:: Task to carry out ::
Look through the data below for the line with "Switch to the Audio tab", and transcribe it exactly together with each line after it up to and including the line with "You are a computer-use agent. Viewport: 1200px". Give nothing else.
************
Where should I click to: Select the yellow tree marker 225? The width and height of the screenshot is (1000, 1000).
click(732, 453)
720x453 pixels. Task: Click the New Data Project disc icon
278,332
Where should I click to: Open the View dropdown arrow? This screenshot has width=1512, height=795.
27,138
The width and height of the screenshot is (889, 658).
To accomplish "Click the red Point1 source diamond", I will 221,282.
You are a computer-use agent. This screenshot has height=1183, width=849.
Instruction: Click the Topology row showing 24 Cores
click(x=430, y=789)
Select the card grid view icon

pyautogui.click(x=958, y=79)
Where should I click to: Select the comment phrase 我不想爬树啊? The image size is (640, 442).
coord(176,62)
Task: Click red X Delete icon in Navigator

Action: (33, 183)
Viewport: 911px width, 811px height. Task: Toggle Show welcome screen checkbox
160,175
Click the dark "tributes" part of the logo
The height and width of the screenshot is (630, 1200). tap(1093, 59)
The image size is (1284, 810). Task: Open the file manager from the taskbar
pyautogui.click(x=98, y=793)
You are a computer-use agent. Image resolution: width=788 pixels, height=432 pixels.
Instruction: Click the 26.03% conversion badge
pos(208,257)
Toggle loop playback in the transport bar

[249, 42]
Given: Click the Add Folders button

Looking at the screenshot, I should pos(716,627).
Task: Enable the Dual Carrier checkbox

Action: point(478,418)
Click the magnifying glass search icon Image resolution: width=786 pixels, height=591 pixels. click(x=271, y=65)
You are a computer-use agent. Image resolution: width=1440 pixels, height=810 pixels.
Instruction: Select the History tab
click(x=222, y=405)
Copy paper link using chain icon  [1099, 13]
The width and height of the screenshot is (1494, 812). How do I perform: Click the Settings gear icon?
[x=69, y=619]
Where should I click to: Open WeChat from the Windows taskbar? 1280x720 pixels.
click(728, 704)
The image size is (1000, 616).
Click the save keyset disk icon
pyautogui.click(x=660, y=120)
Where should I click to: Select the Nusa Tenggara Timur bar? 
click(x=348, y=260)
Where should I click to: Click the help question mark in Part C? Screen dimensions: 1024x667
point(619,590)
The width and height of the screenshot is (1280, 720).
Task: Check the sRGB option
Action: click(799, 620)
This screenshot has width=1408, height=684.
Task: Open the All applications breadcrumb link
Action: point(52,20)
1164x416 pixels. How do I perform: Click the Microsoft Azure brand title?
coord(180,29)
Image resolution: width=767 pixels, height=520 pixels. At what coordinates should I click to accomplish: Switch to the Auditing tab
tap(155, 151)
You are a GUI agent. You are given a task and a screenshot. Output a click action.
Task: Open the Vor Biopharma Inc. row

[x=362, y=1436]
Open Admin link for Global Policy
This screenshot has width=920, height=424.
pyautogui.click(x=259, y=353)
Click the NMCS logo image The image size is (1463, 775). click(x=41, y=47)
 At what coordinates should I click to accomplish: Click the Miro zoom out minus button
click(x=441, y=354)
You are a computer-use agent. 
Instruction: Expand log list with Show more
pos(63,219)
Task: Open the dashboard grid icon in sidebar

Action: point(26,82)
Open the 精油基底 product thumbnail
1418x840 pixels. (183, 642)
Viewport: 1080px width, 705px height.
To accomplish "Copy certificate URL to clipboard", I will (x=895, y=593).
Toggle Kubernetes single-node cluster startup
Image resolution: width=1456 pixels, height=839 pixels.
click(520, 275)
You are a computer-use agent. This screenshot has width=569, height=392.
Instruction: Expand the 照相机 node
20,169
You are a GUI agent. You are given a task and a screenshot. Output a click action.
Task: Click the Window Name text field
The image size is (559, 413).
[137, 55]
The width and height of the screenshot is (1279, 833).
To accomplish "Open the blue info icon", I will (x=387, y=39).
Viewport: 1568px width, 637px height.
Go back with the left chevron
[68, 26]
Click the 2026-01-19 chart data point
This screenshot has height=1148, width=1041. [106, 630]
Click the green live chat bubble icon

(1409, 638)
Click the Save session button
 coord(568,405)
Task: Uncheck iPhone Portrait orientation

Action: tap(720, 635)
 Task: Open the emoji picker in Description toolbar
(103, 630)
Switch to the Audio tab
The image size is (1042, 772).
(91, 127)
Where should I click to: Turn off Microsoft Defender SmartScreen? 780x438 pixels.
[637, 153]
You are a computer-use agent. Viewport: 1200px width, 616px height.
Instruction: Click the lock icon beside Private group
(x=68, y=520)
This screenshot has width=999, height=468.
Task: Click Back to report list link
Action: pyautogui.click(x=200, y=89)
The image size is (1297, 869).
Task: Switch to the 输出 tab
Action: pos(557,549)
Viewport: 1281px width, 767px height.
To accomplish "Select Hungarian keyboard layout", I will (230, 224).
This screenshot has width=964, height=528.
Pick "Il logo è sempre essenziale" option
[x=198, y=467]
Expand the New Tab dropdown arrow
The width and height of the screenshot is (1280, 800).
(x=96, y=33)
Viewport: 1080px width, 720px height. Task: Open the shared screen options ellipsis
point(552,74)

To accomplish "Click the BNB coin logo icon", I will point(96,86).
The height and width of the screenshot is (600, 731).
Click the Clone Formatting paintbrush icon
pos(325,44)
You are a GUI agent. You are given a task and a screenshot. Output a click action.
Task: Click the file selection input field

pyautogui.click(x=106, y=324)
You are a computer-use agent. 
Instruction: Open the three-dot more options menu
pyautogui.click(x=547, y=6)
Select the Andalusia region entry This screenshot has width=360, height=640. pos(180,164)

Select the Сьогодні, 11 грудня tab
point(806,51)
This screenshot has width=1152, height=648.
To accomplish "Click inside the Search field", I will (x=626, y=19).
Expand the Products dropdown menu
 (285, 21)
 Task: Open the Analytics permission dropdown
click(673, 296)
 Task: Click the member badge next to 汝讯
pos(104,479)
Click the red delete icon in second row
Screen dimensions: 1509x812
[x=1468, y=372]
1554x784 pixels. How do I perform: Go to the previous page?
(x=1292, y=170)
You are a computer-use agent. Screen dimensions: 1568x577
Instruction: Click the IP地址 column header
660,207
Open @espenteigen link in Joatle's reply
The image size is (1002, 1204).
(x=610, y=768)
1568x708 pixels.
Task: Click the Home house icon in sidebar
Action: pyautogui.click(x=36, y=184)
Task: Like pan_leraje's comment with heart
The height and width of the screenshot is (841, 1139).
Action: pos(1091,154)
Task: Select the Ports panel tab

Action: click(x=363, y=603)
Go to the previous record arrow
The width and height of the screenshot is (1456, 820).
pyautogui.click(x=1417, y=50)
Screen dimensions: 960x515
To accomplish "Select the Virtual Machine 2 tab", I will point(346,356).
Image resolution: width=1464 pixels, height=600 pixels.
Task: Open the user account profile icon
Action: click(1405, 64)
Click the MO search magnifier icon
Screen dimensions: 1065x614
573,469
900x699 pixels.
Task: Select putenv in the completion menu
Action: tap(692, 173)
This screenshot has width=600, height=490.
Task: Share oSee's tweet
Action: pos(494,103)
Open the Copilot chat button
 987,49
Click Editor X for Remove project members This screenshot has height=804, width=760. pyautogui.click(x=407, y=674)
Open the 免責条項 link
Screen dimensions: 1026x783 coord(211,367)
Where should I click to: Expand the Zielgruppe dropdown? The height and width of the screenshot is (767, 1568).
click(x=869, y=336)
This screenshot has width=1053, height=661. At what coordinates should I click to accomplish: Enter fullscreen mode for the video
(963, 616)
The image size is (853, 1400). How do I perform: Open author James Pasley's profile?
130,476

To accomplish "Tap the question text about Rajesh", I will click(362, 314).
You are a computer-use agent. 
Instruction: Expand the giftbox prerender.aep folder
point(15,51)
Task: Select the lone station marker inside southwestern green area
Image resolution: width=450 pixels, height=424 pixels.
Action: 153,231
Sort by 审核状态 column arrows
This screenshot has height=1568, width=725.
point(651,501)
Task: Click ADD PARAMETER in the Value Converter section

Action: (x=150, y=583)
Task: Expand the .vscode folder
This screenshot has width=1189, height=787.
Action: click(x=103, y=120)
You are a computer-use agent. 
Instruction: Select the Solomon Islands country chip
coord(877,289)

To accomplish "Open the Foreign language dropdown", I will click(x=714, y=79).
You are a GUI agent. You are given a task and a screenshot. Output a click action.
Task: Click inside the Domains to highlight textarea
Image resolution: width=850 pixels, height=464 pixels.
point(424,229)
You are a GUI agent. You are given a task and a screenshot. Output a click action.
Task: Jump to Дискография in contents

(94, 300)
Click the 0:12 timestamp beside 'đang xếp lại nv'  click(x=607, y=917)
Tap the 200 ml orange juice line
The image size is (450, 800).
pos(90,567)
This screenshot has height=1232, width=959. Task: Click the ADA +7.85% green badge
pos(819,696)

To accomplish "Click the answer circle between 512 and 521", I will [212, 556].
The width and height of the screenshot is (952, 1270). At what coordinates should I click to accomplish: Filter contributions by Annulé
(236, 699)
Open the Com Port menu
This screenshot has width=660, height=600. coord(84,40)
************
:: Problem solution ::
Switch to the Audio tab
The image size is (1042, 772).
(91, 127)
Where should I click to: Turn off Microsoft Defender SmartScreen? 780x438 pixels.
[637, 153]
You are a computer-use agent. Viewport: 1200px width, 616px height.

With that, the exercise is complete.